**Permintaan Tertulis a:** Tuliskan kembali tanpa perubahan bagian entri dari baris yang memuat "Screen dimensions: 1200x845" sampai baris yang memuat "Action: tap(310, 114)", kedua baris itu ikut disertakan.

**Kutipan Teks:**
#####
Langsung ke konten utama

Makalah Fiqh Mawaris

MAKALAH
FIQIH MAWARIS

(Hak-hak Terhadap Harta Peninggalan)



Dosen Pengampu :
Lailatul Qadariyah SHI., MEI

KELOMPOK IV:
Uswatun Hasanah ( 120711100001)
Ikfina Himmati (120711100003)
Adi Pratama (1207111000  )
Maliki (120711100089)
Dini Daniyati (120711100096)
Ainur Rosyida (120711100097)

Fakultas/Prodi :
FISIB /Hukum Bisnis Syari’ah

UNIVERSITAS TRUNOJOYO MADURA
Jl. Raya Telang PO BOX 2 Kamal, Bangkalan – Madura
KATA PENGANTAR

Bismillahirrahmaanirrahiim
Assalamualaikum Wr. Wb
            Puji syukur penulis panjatkan kehadirat Allah SWT yang mana telah memberikan penulis rahmat serta hidayahnya sehingga penulis berkesempatan untuk menyelesaikan makalah penulis yang berjudul “Hak-hak Terhadap Harta Peninggalan”
            Dalam penyusunan makalah ini, tidak lupa  penulis mengucapkan terima kasih kepada semua pihak yang telah membantu penulis, terutama kepada dosen pengampu, orang tua, serta teman – teman  yang tidak dapat penulis sebutkan satu persatu.
            Penulis menyadari bahwa dalam penyusunan makalah ini masih banyak terdapat kekurangan – kekurangan baik dalam teknik penulisan maupun pada materi yang ada. Untuk itu, kami menerima semua kritik dan saran dari para pembaca untuk perbaikan pada makalah – makalah selanjutnya.
#####
**Data Tugas:**
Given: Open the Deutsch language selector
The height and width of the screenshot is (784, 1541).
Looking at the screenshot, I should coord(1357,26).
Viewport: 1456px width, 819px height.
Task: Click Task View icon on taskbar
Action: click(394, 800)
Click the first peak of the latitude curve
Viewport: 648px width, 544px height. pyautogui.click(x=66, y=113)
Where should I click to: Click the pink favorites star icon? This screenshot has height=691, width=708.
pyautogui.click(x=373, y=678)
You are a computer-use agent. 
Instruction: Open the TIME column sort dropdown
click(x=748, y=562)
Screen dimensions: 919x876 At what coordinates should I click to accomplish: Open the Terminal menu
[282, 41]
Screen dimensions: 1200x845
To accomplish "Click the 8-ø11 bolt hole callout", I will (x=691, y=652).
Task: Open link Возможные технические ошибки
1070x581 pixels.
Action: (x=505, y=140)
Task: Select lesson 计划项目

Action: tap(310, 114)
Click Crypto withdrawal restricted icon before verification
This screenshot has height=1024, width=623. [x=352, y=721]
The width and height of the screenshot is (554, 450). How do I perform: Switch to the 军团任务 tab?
#####
**Permintaan Tertulis b:** Siapa saja anggota Kelompok IV yang tercantum dalam makalah fiqih mawaris ini? Sebutkan nama mereka saja.

**Keluaran yang Diharapkan a:**
Screen dimensions: 1200x845
To accomplish "Click the 8-ø11 bolt hole callout", I will (x=691, y=652).
Task: Open link Возможные технические ошибки
1070x581 pixels.
Action: (x=505, y=140)
Task: Select lesson 计划项目

Action: tap(310, 114)

**Keluaran yang Diharapkan b:**
Uswatun Hasanah
Ikfina Himmati
Adi Pratama
Maliki
Dini Daniyati
Ainur Rosyida